Decision Date16 January 1985
Docket NumberNo. 83-5807,83-5807
Citation752 F.2d 235
Parties118 L.R.R.M. (BNA) 2588, 102 Lab.Cas. P 11,311 NATIONAL LABOR RELATIONS BOARD, Petitioner, v. NORBAR, INC., Respondent.
CourtU.S. Court of Appeals — Sixth Circuit

Elliott Moore, Lawrence Blatnik (argued), Deputy Associate Gen. Counsel, N.L.R.B., Washington, D.C., for petitioner.

J. Michael Fischer (argued), Ennis & Roberts, Cincinnati, Ohio, for respondent.

Before STEWART, Associate Justice (Retired), * LIVELY, Chief Judge, and WELLFORD, Circuit Judge.

I.

WELLFORD, Circuit Judge.

This case is before the court pursuant to Section 10(e) of the National Labor Relations Act (the "Act"), 29 U.S.C. Sec. 160(e). Petitioner, the National Labor Relations Board (the "Board"), seeks enforcement of its decision finding respondent, Norbar, Inc. ("Norbar"), in violation of sections 8(a)(1) and 8(a)(3) of the Act, 29 U.S.C. Secs. 158(a)(1) and (3). That decision is reported at 267 N.L.R.B. 148. Jurisdiction is properly invoked in this court since the alleged unfair labor practices took place in Sharonville, Ohio, a suburb of Cincinnati.

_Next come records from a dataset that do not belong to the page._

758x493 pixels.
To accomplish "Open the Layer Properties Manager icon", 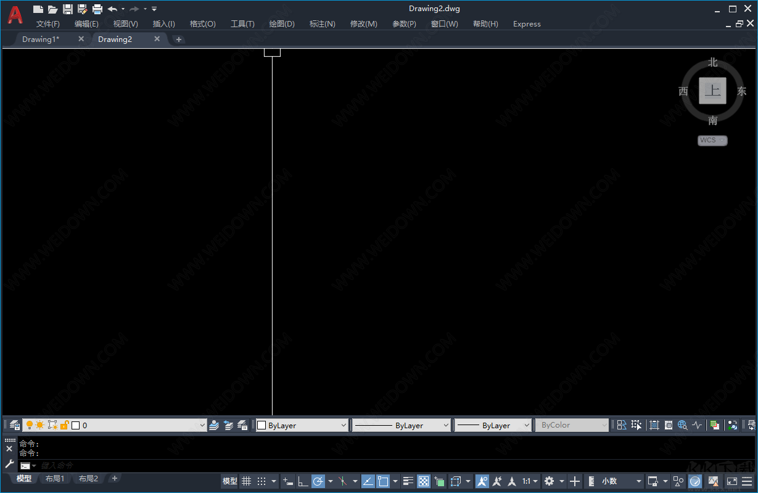I will 14,425.
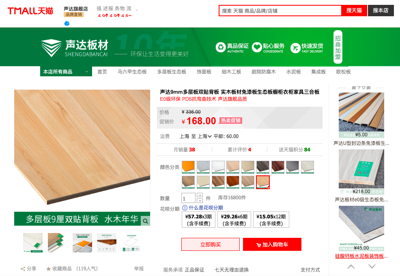This screenshot has width=400, height=276.
Task: Click the 花呗分期 info icon
Action: click(x=185, y=208)

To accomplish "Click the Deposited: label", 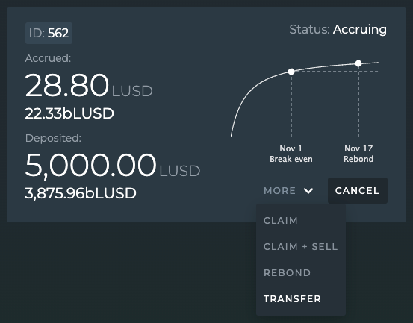I will pos(53,138).
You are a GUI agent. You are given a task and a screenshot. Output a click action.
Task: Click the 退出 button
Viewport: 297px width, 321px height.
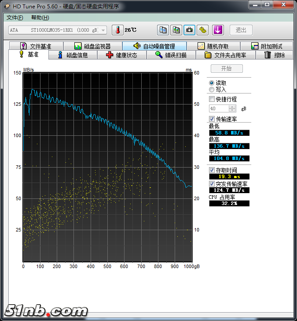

Norbar is engaged in the business of transporting bulk mail by truck for the United States Postal Service. Norbar operates out of Sharonville, Ohio. This company, along with two related companies engaged in the same type of business, 1 is owned by a single parent company, Hartco. David A. Hartman is the owner of Hartco, and was the president and chief executive of Norbar at all times relevant to the instant action.

In February 1980, Hartman decided to take direct control over Norbar in an effort to increase the company's profitability. At this time, Hartman sent memos to each of the respective companies he owned, including Norbar, explaining the company's present financial condition and stating the improvements that he expected. One of the main reasons for the company's financial problems, Hartman concluded, was the failure of management to compel compliance with established policies. This failure resulted in poor driving habits, increased fuel consumption, increased accidents, and a failure to make timely deliveries.

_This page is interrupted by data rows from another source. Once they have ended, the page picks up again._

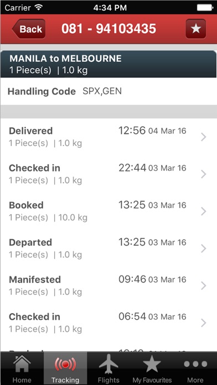Expand the 22:44 Checked in chevron
This screenshot has height=385, width=217.
(204, 174)
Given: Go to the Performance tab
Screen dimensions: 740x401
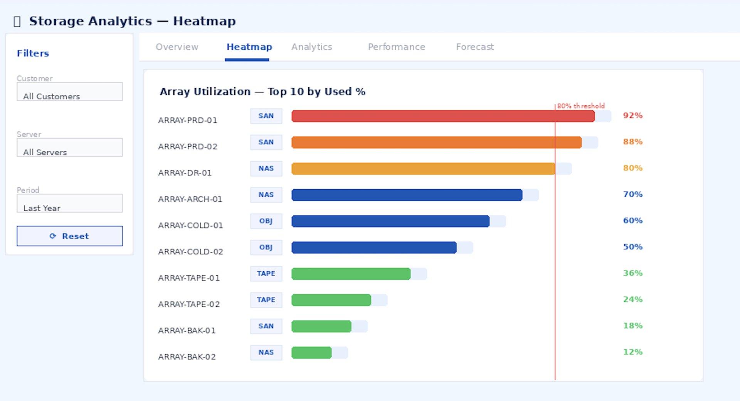Looking at the screenshot, I should 396,47.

To correct the company's problems, Hartman decided to strictly enforce company policy. This was communicated to the employees; not only verbally, but through Hartman's actions. In 1980, Norbar began with 48 employees at its Cincinnati terminal. During the first eight months of 1980, 29 of these employees were terminated or quit. Norbar hired 28 employees during this same time period, 12 of whom were either terminated or quit. 2

Sometime in March 1980, Norbar's employees began meeting to discuss the undesirable working conditions at the Cincinnati terminal. There was also some discussion of union representation at this time. As a result of these discussions, several employees, including Charles Burge, Lloyd Tucker, Howard Baumer, Jeffrey Snodgrass, and Phillip Seitz, attended union meetings and signed authorization cards. Snodgrass, Burge and Seitz also solicited other employees to sign union cards. In April 1980, the union (Truck Drivers, Chauffeurs, and Helpers Local Union No. 100, affiliated with Teamsters) filed a representation petition seeking certification as bargaining representative for the employees. On May 19 and 21, 1980, an election was held, with the union prevailing by a vote of 26 to 9. On May 30, 1980, the Board certified the union to represent the company's employees. A contract was finally negotiated in October 1980.

The charges of unfair labor practices under section 8(a)(3) of the Act center around the discharge of several different employees in the year following the union elections. The charge under section 8(a)(1) stems from facts tending to establish company threats made immediately prior to the election. As to the discharges, five separate events took place involving six different employees. Michael Green, a serviceman for Norbar, was discharged in November 1980, as was Jeffrey Snodgrass, a driving instructor. Phillip Seitz, a driver for Norbar, was allegedly discharged in April or May 1981. 3 Charles Burge and Howard Baumer, drivers for Norbar, were both discharged as the result of an incident occurring in June 1980. Lloyd Tucker, a driver for Norbar, was also discharged in June 1980.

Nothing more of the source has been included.